Roman Catholic filmmaker Noel Crusz-by Robert Crusz

Roman Catholic filmmaker Noel Crusz-by Robert Crusz

Noel Crusz

Source:Dailymirror

Noel Crusz was born in 1921 and ordained a Roman Catholic priest in the order of the Oblates of Mary Immaculate (OMI) in 1948. Finding that “celibacy is martyrdom”, as he wrote, he was dispensed from his vows and returned to lay status in 1965. He married in 1967, emigrated to Australia and passed away there in 2003.

The famous Australian journalist, the late Alan Gill, writing about Noel Crusz, said “He was at various periods, sometimes concurrently, priest, filmmaker, writer and journalist. Add ventriloquist, puppeteer, broadcaster, catechist, and beloved husband of his wife Tirzah, and you have the measure of the man.” Fr. Aloysius Pieris S.J. called him “ … a Catholic priest decades ahead of his country’s local Church in appreciating and fostering the catechetical potentialities of Social Media ….”

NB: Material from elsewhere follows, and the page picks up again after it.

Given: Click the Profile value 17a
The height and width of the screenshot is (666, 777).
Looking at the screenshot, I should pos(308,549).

In a newly published book, “Noel Crusz’s Little Bike Lost – The story of Sri Lanka’s first Schoolboy Film” (2022), the author, Avishka Mario Senewiratne, sets out the journey of Noel Crusz, “the budding filmmaker” and “communicator”, from his early days as a writer of stage plays and radio plays, and articles to the newspapers, to his being made the director of Radio Ceylon’s “Catholic Hour” which under his creative leadership, became “one of the most listened to radio programmes in the East”. From there he was sent to study Radio Broadcasting and the Communication Arts in Europe and the USA. He became close friends with Bishop Fulton Sheen, arguably the first Catholic television personality in the USA, and with a host of famous Hollywood film stars, some of whom, especially Bing Crosby, helped him in his ministry as a priest-filmmaker when he returned to Ceylon.

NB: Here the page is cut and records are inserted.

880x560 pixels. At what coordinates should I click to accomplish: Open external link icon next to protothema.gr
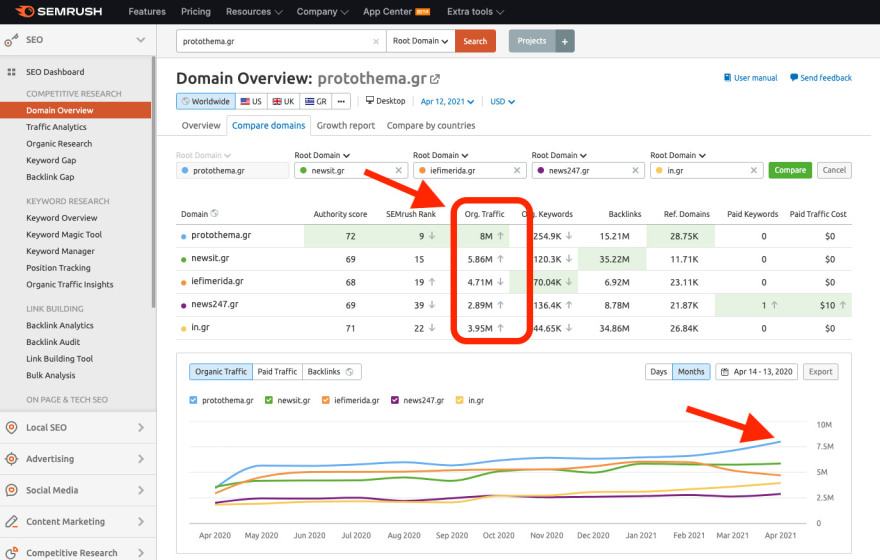pos(435,79)
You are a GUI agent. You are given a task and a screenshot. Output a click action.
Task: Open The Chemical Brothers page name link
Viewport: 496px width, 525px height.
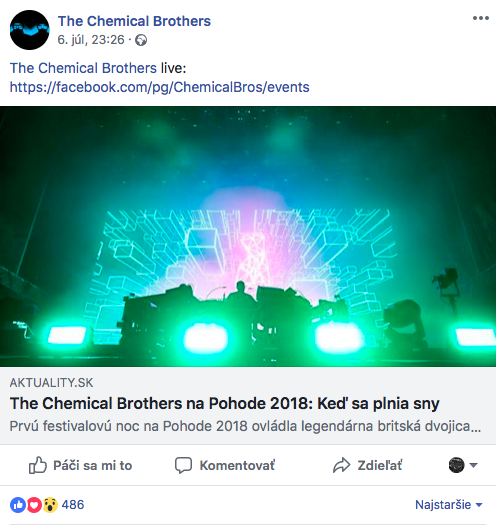(134, 21)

In the ten years from 1950 to 1960, Fr. Noel Crusz made about nineteen films. Among them were documentary films on different Roman Catholic religious congregations and their work in Ceylon  – on the Sisters of the Holy Family (1954) and the students of Holy Family Convent (1957), the Sisters of Charity of Jesus and Mary (1954), the Oblates of Mary Immaculate (1958), the Sisters of the Good Shepherd (1960),  and on the Catholic missions in the North (1950). He filmed life on the island of Iranaitivu (1950) and in the Vedda country (1950). He made one documentary-drama film in 1958 – “The Road to Boys Town”, and thanks to Dr. P. R. Anthonis and Dr. Francis Silva, the renowned surgeons, Fr. Noel was granted his audacious wish to be the first filmmaker in Ceylon to be allowed into the operating theatre to film a surgery in progress (1957). Intrigued by the “invigorating splendour of chastity” (as he wrote), Fr. Noel travelled to Italy with his Bolex camera in 1953 and made a documentary colour film about his heroine, the Roman Catholic “Saint of the Century”, Maria Goretti (1890 – 1902), a peasant girl who was murdered by a young man because she defended her virginity. 

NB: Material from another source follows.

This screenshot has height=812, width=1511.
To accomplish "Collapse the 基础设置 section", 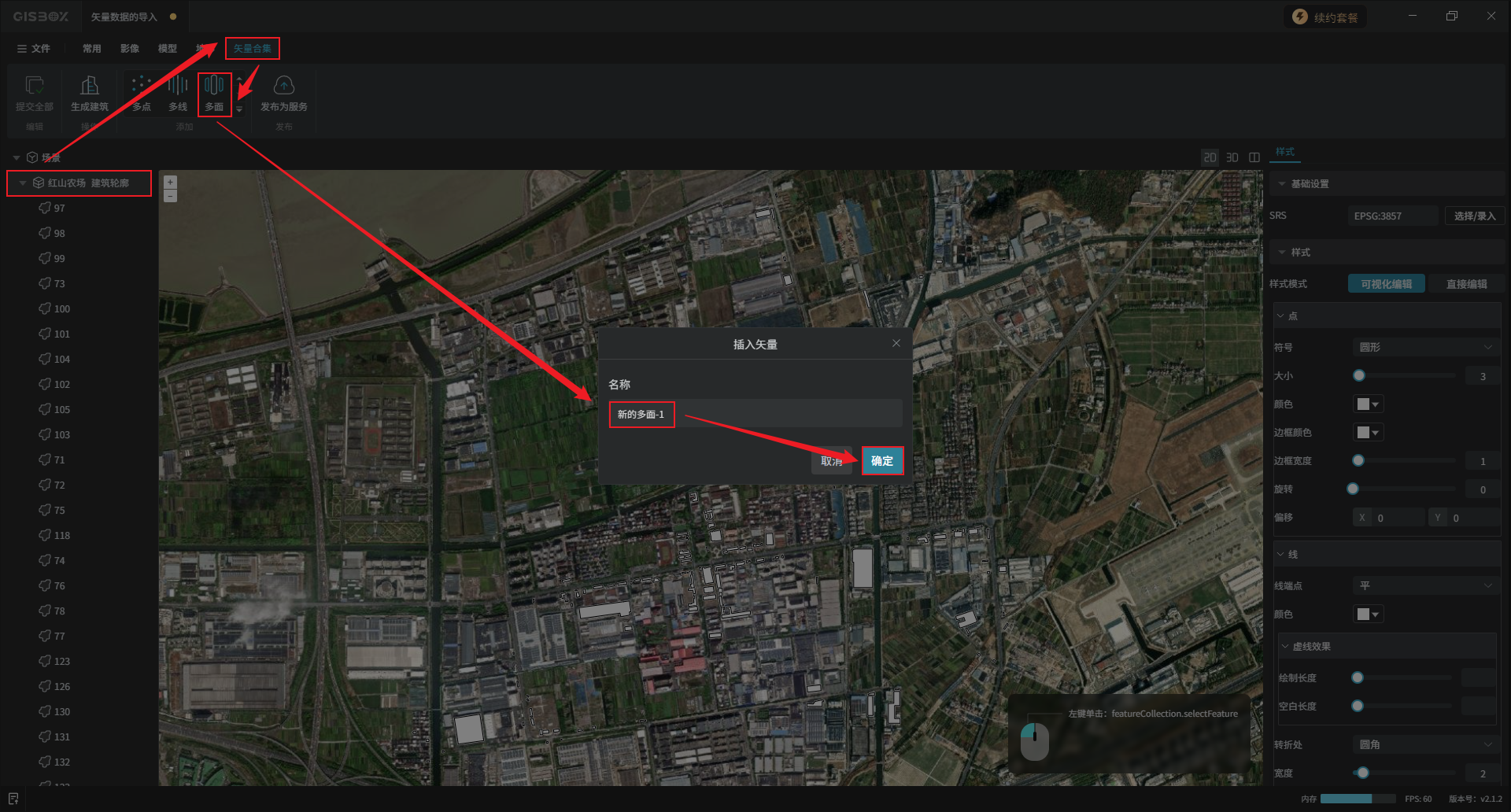I will click(1282, 183).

Fr. Noel made three fiction feature films, “The Cross on the Sands” (1950), “Little Bike Lost” (1956) and “All My World” (1960). Little Bike Lost was a feature-length film of about 110 minutes made by the boys of “St. Joseph’s College Film Society” under the guidance of Fr. Noel Crusz when he was on the school’s staff.  It was filmed on location in the school and around Colombo, in 16mm black and white with a Bolex H16 camera, using mostly naturally available light, with sound recorded separately.  Unfortunately, it has been erased from the history of Sri Lankan cinema, and pride of place given to Lester James Peries’ “Rekava” (also in 1956) as the first Sri Lankan feature film made outside the studio, using natural light and dubbed sound.  Hopefully this will be rectified with the publication of Avishka Mario Senewiratne’s “Noel Crusz’s Little Bike Lost”. This well-researched and well-written book is comprehensive and complete, and gives the whole story about Noel Crusz and the making of the film by the schoolboys of St Joseph’s College. The original 16mm celluloid film of Little Bike Lost has also been restored and digitally re-mastered by the Tulana Media Unit, with subtitles and a sound and music track added.